Wednesday 23 August 2017

In which I apologise for misrepresenting Donald J Trump

Yesterday I made a snide remark about "the special favours Trump's been doing for his rich buddies on Wall Street." On reflection, I think I was being inaccurate and unfair.

Sure, Trump's inner circle are all high net worth individuals (why would you hang out with a guy like that, if you respected anything other than money?), but they're not from Wall Street. As Bess Levin wrote in Vanity Fair a while back "Trump’s habit of reneging on contracts and suing his lenders meant that virtually nobody on Wall Street wanted to work with him."

Yep, it turns out out that bankers adore not being cheated out of their money even more than they love the mega-rich. So there was presumably no real love lost between The Donald and Squiddy McSquidface, even before that eclipse gag.

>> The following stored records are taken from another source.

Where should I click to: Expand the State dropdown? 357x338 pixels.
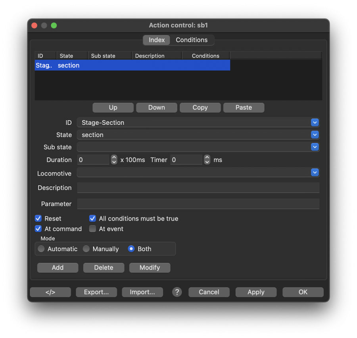point(315,135)
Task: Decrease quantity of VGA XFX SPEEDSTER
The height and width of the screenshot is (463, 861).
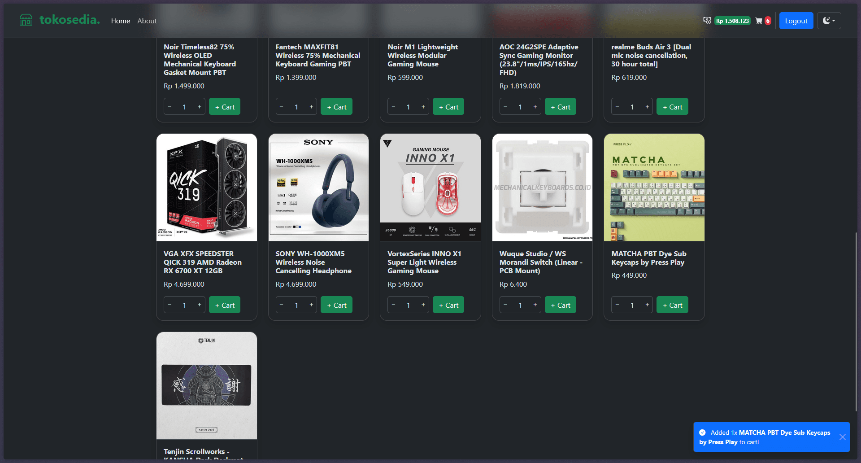Action: [170, 305]
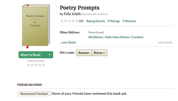Open the shelf dropdown arrow beside Want to Read
Screen dimensions: 178x101
50,55
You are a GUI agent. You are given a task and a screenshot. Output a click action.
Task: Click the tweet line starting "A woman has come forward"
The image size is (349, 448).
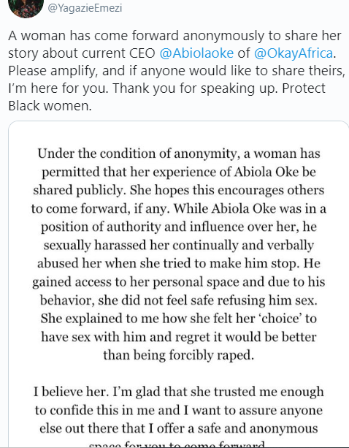coord(175,36)
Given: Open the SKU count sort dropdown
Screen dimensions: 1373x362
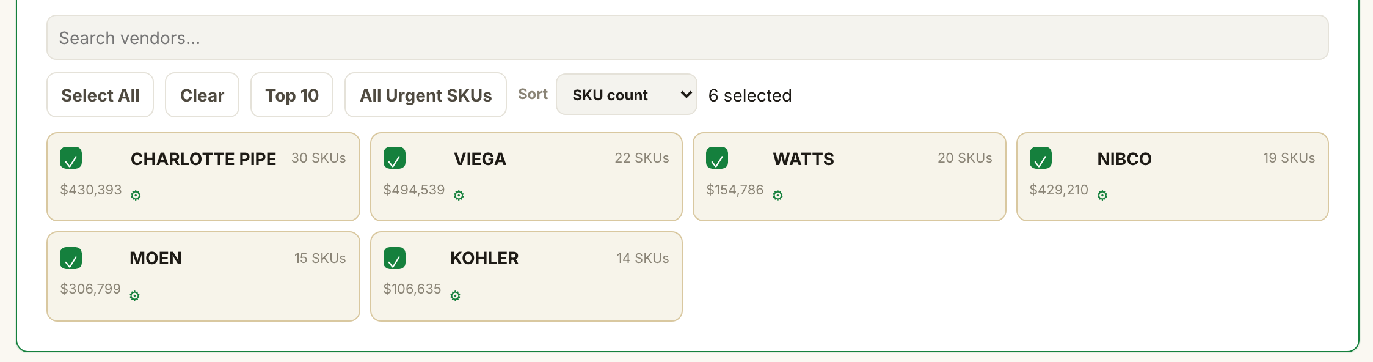Looking at the screenshot, I should pyautogui.click(x=627, y=95).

As Bess Levin's article notes, there is an exception that proves the rule, namely  Deutsche Bank, which has loaned Trump $4 billion over the last 20 years and kept his line of credit open despite being sued by Trump in 2008:
...when he fell behind on payments on the $640 million loan he was given to build Trump International Hotel & Tower in Chicago. Incredibly, in order to avoid paying the $40 million he had personally guaranteed, Trump and his lawyer argued that “Deutsche Bank is one of the banks primarily responsible for the economic dysfunction we are currently facing”—i.e. the global financial crisis—and therefore it should pay him $3 billion in damages under the extraordinary event clause in his contract. Naturally, the bank countersued, calling the real-estate developer’s claim “classic Trump.” In the end, after threatening to take his name off the building if he wasn’t granted more time to pay, the bank gave Trump extra time; when he did pay the money he owed to the firm’s real-estate lending division, it was with another loan he got from Deutsche’s wealth-management unit. Trump subsequently moved his business from the real estate group to the private wealth management group, where, according to the Times, “executives were more willing to deal with him.”
Trump's $3 billion damages claim was ridiculous, but the argument that “Deutsche Bank is one of the banks primarily responsible for the economic dysfunction we are currently facing”, is also just about the least misleading statement that Trump has ever made.

There's a possible Russia connection in Trump's dealings with Deutsche Bank, but even if there isn't, there's a very interesting story buried in all those loans, about how much, or little, Trump is really worth, once you subtract the money he owes to the creditors he's not managed to diddle. Enough to bring the whole house of cards down, once counsel Mueller's investigation exposes the workings of the Trump shell game? No wonder Wall Street's wary of him - those guys really hate rip-off merchants and it takes one to know one.

Could @realDonaldTrump be closer to the wannabe lynchers in Charlottesville than the looters on Wall Street, not just in his bigotry, but in his real net worth?